# Working data:
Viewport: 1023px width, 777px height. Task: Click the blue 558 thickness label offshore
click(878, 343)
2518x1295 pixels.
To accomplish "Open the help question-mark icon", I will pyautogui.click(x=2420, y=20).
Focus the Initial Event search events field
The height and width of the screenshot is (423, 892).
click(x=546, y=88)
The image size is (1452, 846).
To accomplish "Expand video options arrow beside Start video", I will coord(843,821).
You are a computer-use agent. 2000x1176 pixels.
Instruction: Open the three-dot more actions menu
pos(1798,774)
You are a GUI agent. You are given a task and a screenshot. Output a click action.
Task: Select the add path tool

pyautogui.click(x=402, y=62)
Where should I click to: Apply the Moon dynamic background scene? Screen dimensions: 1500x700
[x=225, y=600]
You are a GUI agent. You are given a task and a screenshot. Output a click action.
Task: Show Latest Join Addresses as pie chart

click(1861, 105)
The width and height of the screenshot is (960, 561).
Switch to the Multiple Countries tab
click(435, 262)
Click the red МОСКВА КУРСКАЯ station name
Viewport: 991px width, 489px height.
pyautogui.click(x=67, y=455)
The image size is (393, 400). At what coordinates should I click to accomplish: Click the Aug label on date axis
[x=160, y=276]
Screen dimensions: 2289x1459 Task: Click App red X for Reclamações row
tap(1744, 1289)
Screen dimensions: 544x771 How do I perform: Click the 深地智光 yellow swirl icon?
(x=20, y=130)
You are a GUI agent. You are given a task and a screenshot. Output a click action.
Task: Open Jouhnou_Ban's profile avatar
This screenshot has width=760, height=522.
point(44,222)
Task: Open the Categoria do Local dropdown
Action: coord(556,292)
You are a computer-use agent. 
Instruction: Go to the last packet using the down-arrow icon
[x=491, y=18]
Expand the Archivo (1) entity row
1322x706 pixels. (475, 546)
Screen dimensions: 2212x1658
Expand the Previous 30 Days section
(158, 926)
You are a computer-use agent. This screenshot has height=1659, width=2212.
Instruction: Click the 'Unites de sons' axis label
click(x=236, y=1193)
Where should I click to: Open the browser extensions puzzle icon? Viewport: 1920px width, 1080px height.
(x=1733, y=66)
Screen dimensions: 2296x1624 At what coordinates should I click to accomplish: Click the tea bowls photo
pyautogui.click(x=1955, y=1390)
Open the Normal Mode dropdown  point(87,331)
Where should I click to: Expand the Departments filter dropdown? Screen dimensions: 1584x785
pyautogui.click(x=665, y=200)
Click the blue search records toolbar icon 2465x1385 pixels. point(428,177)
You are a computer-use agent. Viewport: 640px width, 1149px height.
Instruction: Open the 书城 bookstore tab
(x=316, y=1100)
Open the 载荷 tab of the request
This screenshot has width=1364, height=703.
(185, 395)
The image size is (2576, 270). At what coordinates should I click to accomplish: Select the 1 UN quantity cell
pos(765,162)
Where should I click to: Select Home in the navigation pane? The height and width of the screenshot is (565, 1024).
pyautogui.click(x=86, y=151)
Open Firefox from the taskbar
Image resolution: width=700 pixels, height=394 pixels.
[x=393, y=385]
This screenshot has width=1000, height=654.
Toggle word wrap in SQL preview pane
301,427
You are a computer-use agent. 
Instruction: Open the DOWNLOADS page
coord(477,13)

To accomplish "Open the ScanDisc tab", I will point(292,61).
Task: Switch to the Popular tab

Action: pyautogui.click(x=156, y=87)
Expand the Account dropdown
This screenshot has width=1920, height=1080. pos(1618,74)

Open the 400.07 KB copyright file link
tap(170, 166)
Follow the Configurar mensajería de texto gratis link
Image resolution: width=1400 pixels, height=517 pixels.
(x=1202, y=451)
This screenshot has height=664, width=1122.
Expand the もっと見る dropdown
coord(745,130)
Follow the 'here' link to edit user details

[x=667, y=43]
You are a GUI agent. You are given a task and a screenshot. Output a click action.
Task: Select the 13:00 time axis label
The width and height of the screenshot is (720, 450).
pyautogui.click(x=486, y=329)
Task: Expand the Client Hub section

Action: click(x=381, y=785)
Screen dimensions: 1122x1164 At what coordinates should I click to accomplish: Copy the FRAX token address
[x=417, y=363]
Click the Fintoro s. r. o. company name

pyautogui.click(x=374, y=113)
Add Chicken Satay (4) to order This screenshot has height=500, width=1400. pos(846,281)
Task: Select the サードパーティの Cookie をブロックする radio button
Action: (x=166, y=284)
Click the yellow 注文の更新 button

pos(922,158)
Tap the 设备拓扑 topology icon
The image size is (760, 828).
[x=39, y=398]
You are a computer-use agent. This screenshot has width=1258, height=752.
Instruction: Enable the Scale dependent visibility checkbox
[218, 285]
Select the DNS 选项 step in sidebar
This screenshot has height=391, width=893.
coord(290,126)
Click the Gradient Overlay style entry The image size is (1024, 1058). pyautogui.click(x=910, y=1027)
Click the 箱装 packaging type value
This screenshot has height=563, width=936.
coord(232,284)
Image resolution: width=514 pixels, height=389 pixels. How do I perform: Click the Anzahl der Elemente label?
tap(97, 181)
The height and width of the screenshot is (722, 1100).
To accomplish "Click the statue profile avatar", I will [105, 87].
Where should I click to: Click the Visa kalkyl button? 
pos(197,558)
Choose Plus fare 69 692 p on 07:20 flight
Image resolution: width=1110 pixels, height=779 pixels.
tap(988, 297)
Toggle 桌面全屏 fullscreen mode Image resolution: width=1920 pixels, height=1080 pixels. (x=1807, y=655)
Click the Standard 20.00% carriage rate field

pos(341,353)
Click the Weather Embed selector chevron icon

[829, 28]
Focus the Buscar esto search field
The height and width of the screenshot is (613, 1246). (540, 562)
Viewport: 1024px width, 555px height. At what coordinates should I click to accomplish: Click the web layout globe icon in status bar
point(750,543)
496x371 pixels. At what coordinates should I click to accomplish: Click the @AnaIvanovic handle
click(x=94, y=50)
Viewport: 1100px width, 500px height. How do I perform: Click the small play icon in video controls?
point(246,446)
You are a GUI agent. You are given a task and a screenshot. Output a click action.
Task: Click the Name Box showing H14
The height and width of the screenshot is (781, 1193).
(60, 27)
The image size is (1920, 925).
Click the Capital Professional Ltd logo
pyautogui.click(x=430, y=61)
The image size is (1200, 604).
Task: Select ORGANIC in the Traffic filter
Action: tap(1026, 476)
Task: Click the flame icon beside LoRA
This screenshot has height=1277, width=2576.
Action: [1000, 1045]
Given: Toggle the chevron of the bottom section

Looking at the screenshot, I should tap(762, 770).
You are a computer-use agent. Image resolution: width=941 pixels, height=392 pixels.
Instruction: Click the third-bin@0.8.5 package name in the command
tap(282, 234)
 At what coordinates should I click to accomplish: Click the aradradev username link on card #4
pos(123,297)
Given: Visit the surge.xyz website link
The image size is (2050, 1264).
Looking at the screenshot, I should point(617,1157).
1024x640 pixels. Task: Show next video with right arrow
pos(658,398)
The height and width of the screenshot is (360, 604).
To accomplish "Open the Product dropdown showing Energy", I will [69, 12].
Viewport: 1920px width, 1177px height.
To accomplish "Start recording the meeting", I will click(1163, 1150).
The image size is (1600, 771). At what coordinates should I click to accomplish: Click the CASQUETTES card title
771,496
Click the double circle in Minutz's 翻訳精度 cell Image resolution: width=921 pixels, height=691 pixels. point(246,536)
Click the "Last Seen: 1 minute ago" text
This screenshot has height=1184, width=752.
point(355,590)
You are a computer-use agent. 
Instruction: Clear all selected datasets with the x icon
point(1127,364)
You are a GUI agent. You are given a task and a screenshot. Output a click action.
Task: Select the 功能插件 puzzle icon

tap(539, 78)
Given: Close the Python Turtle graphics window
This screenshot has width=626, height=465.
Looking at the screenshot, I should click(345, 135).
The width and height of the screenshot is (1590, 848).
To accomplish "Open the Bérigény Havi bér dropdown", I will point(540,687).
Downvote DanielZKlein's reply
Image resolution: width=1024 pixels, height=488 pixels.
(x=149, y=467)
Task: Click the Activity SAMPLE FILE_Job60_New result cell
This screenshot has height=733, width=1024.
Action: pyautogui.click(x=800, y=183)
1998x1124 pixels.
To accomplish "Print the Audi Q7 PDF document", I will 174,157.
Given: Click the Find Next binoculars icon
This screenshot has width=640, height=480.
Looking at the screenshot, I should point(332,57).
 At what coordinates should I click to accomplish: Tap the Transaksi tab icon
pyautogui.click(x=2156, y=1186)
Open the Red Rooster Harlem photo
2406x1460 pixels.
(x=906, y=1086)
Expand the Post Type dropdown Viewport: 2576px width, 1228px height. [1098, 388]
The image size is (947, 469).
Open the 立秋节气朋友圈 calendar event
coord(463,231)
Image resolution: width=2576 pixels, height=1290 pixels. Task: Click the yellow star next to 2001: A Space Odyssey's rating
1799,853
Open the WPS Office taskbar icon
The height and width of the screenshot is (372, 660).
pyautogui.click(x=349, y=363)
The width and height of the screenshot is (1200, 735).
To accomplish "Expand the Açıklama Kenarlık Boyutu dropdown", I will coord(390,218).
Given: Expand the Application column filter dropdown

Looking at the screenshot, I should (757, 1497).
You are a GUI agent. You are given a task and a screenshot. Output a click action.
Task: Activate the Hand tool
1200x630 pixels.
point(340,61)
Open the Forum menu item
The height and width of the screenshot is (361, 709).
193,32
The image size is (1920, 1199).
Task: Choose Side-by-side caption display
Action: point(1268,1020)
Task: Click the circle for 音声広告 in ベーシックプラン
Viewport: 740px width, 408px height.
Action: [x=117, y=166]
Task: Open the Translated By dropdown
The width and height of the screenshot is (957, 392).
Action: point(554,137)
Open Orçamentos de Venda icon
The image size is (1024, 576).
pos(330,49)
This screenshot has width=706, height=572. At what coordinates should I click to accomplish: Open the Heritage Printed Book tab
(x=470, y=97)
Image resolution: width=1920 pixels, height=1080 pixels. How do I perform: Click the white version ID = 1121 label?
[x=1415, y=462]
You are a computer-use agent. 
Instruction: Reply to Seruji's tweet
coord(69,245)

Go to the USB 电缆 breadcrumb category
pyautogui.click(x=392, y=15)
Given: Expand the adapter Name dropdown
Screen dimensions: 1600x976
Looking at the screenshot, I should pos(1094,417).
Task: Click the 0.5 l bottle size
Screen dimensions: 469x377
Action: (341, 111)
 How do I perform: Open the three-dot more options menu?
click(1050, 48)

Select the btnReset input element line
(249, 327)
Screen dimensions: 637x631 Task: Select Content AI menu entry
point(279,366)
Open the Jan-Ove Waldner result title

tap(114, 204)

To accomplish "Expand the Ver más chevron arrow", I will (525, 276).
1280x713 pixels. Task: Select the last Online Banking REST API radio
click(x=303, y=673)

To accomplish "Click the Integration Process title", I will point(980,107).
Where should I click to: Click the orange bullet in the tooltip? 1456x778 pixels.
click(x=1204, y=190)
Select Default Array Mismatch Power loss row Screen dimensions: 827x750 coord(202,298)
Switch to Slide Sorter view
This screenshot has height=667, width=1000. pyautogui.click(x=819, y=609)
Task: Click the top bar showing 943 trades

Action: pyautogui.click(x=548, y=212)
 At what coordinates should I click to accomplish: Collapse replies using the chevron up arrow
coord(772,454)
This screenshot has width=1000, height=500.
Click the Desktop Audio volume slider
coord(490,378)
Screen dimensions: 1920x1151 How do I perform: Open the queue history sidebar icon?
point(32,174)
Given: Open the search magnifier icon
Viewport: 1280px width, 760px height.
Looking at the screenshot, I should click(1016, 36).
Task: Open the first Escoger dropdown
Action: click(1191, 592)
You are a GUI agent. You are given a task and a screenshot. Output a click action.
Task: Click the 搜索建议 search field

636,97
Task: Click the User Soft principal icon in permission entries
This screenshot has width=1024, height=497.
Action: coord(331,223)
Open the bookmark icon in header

# Exercise instructions:
Count the lines in the material above that contain the string "filter". Reply with the number only.

# Response to the exercise:
3